Ensure it all happens
We’re the engineering department; we’ve all been hired to do
engineering. It’s pretty likely that we’re the last line of
defence for things being well-engineered and done right: very few
customers or project-managers have ever been heard to say, “Yes, yes,
but can’t you take a bit longer and do it properly?” – indeed, many
have been heard to say the exact opposite.

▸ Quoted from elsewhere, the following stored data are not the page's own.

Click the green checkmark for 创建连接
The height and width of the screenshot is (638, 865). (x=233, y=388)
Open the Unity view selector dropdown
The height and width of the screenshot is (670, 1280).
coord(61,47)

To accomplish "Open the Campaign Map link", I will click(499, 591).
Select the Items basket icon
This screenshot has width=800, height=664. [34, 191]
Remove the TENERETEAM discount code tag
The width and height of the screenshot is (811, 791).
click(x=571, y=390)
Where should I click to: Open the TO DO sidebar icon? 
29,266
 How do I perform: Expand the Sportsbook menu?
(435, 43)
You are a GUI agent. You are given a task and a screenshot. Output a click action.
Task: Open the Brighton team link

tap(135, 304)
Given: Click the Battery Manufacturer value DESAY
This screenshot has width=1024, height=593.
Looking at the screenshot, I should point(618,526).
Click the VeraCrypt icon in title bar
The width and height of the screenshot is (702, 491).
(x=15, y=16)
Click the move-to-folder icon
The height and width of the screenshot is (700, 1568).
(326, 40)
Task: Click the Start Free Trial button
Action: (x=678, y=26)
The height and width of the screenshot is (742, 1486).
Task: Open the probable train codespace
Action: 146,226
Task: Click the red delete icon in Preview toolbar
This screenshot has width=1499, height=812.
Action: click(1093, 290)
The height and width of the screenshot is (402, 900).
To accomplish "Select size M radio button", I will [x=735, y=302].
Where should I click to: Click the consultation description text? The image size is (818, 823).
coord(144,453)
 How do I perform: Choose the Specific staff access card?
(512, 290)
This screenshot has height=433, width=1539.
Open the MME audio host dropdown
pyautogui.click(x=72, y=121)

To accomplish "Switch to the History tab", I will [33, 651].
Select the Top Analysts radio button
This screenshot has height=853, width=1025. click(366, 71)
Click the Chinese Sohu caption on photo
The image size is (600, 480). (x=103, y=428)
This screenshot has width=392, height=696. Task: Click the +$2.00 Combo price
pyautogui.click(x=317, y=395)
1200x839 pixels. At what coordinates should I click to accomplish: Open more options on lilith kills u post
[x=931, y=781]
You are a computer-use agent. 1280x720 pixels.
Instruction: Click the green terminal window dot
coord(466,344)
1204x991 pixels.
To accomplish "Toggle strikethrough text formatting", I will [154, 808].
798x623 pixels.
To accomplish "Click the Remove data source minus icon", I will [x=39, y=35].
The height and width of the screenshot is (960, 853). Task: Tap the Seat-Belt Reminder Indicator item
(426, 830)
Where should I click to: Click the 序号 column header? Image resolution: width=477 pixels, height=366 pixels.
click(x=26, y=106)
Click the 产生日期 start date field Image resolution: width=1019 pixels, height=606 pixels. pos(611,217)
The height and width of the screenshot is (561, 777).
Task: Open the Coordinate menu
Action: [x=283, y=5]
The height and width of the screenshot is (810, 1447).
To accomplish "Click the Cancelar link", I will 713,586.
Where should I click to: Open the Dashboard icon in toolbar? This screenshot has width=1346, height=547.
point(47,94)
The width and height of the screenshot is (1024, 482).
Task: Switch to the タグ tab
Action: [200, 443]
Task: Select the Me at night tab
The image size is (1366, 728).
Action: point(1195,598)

So for instance, adding automated tests is always an integral part
of the development process – whether it’s done strictly
before coding the functionality, as the test-driven school would say,
or in a more intermingled way. It’s not an optional
extra. Developers incorporate the building of tests into the original
development estimates, and project owners don’t
(shouldn’t) accept a story as “done” unless the
testing is in-place too.
Being the engineering department, we don’t necessarily get to
decide the balance between engineering goals and commercial goals (in
fact, we probably don’t want to do that). But it does
behove us to make sure that the people who do make those decisions,
know what the engineering consequences will be.